» **PAGE TEXT**
____

Tim Muehlhoff: Oh my goodness. Yeah.
Nick Drossos: That's unbelievable. Where do we draw the line? At 30, 40, 50? And the more it goes up, the more people feel like, "Okay, well, if you're going to use violence, I'm going to use violence." Then everybody starts using that. Those are scary statistics when you look at those.
Tim Muehlhoff: And let me give you a for instance of what this actually looks like. I have a good friend of mine, who put on an event at a university, and they were bringing in a conservative judge to talk about some issues. They were thrilled that the place was packed. They had anticipated a certain audience. Well, there was almost overflow. So, in the minute they introduced the judge, what they realized is the first five rows were all plants of people who disagreed with the judge. The minute the judge said his first word, five rows stood up and started shouting at him. Literally drowned him out. He could not speak. Well, now you can imagine the people that were there who wanted to hear him are now shouting at five rows of people who turn around and are shouting at them. My friend said, "I was fearful for my life." He said, "I am not exaggerating."
I mean, there was no way campus security, even if they came, could have contained a room of, let's say, I think he said there was roughly 500 people. So, that's a mob waiting to happen.
Nick Drossos: Yes. Yeah.
Tim Muehlhoff: Nick, at the Winsome Conviction Project, we are all about deescalation. Let's not get to the point where we're screaming at each other. And one of the things I appreciate about you is that you are very quick to say, "Listen, we're not getting to the point where we're hitting each other. Although that's part of self-defense is how do you strike? How do you protect? But there's so many things before that."
So, let's talk to the listeners who are like, "Listen, I'm not in an abusive marriage. I don't anticipate getting into a fist fight with a coworker. And I certainly not part of that mob violence at that university." But let's say a conversation's getting heated and you start to realize, "Man, we're really raising the volume here and even getting kind of ugly at each other." What should happen in that moment that you can do as an... You can't control the other person, but what could you do to reel it back in yourself?
Nick Drossos: Well, I think, I always say first you got to be in the present moment, right? Get out of your head. Don't start creating stories, assuming what might happen, what could happen. Don't feed into his fight. Control it through what you could do.

____

» **RECORDED INFORMATION**
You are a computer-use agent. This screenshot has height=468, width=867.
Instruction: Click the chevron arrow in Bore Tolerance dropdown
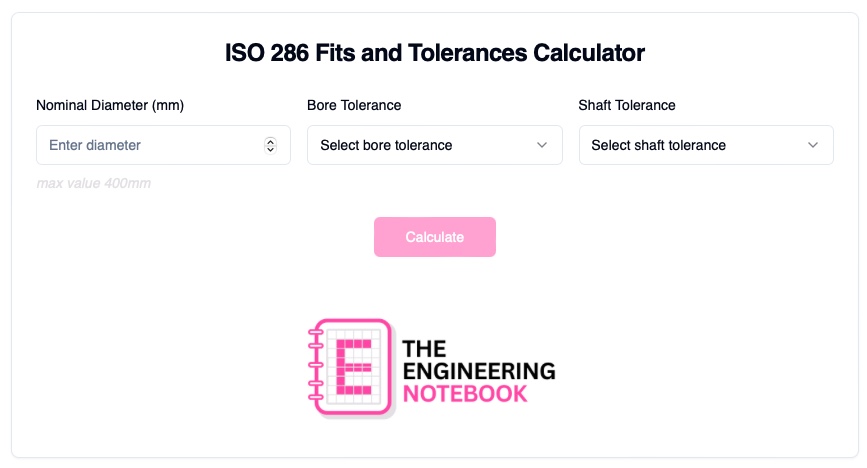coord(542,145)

____

» **PROBLEMS TO WORK ON**
1. Answer these questions from the transcript:
(a) How many rows of people stood up and shouted at the judge?
(b) Roughly how many people did the friend say were in the room?
(c) What project does Tim Muehlhoff name when speaking to Nick?
2. Rewrite the passage of the transcript that begins with "So, let's talk" and goes on through "you could do.", putting "neighbor" wherever "coworker" appears.
3. List every instruction Nick Drossos gives in his final reply in the transcript.
The material that comes after the transcript is a separate set of records and is unrelated to it.

» **IN RESPONSE**
1.
(a) Five rows.
(b) Roughly 500 people.
(c) The Winsome Conviction Project.

2.
So, let's talk to the listeners who are like, "Listen, I'm not in an abusive marriage. I don't anticipate getting into a fist fight with a neighbor. And I certainly not part of that mob violence at that university." But let's say a conversation's getting heated and you start to realize, "Man, we're really raising the volume here and even getting kind of ugly at each other." What should happen in that moment that you can do as an... You can't control the other person, but what could you do to reel it back in yourself?
Nick Drossos: Well, I think, I always say first you got to be in the present moment, right? Get out of your head. Don't start creating stories, assuming what might happen, what could happen. Don't feed into his fight. Control it through what you could do.

3.
- Be in the present moment.
- Get out of your head.
- Don't start creating stories, assuming what might happen, what could happen.
- Don't feed into his fight.
- Control it through what you could do.